The OLG’s handling of the region’s casinos was one in an array of areas covered as Lysyk suggested that public organisations need to improve planning and coordination to improve service delivery, and provide more accessible information to help locals make more informed decisions.
The report filed by Lysyk contains 25 recommendations, with 53 action items, to address the issues that have been discovered.
Among what was labelled as the “more significant audit findings” was that OLG reported “renegotiated significantly reduced revenue commitments” from casino operators, despite contracts already being in place.
Lysyk also claimed that Hard Rock Ottawa was granted a 25 per cent drop in revenue projections from January 2023, Great Canadian won the West GTA contract with unrealistic financial projections and that the winning bidder for the Niagara region, Mohegan, provided the least amount of capital investment.
Furthermore, the audit also claimed that OLG failed to fulfil a commitment to First Nations to pay them a share of non-gaming revenue, with reports of suspicious transactions said to be low and varied among casinos.
It was also stated that OLG and casinos operators “do not have effective processes to prevent money laundering in casinos,” with the OLG and Alcohol and Gaming Commission of Ontario also held to account on slot machine pay-outs.
Lysyk suggested that the two parties “do not ensure the integrity of slot machines by inspecting for the standard of 85 per cent payout over the lifetime of the machine, and that only slot machines hooked up to OLG’s central system are operating in Ontario”.
Responsible gambling also fell under the microscope, with it found that the company has also “not been sufficiently focusing on its responsible gaming mandate to proactively address players with indicators of problem gambling”.
It was said that the OLG could improve its performance measures by focusing on its core objectives, with the usage of certain tools, such as loss limits, having dropped in uptake despite an increase in player numbers.

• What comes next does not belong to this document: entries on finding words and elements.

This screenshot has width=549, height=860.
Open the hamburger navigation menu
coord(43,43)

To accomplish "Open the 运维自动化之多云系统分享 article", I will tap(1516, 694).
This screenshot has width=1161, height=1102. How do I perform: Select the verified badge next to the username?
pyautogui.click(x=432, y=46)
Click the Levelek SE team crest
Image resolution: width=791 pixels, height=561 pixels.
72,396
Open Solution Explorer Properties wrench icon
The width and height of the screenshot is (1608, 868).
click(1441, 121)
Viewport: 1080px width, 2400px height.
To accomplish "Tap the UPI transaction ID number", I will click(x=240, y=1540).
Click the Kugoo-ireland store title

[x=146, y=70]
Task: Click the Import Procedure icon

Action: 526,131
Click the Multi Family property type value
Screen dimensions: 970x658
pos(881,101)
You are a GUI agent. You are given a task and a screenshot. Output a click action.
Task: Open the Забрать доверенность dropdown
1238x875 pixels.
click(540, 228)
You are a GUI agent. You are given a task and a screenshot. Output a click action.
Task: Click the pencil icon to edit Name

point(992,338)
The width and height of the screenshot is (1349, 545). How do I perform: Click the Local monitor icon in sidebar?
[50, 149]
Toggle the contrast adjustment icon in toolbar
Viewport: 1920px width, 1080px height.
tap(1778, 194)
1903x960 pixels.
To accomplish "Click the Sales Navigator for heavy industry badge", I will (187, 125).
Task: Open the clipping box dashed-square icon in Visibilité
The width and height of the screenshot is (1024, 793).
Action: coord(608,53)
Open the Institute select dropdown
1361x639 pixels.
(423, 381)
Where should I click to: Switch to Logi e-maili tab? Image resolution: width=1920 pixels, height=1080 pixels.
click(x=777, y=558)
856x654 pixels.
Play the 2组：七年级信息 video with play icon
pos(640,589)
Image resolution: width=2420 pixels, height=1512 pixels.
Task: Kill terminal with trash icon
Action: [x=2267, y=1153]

In an overall response contained within the report, the OLG vowed to implement the recommendations highlighted and combat the risk of illegal activity across all lines of the business.
It was added: “OLG welcomes independent review of our business, which help contribute to continuous improvement of our overall operations and performance.
“As one of the largest non-tax revenue generators for Ontario, OLG welcomes opportunities to further maximise returns in partnership with our many stakeholders, while serving the broader public interest.
“We appreciate the auditor general’s feedback on how to improve outcomes for land-based gaming modernisation. To date, the initiative has resulted in $1.7bn in capital infrastructure investments made by the private sector. We look forward to further leveraging gaming to create jobs and contribute to prosperous communities province-wide.”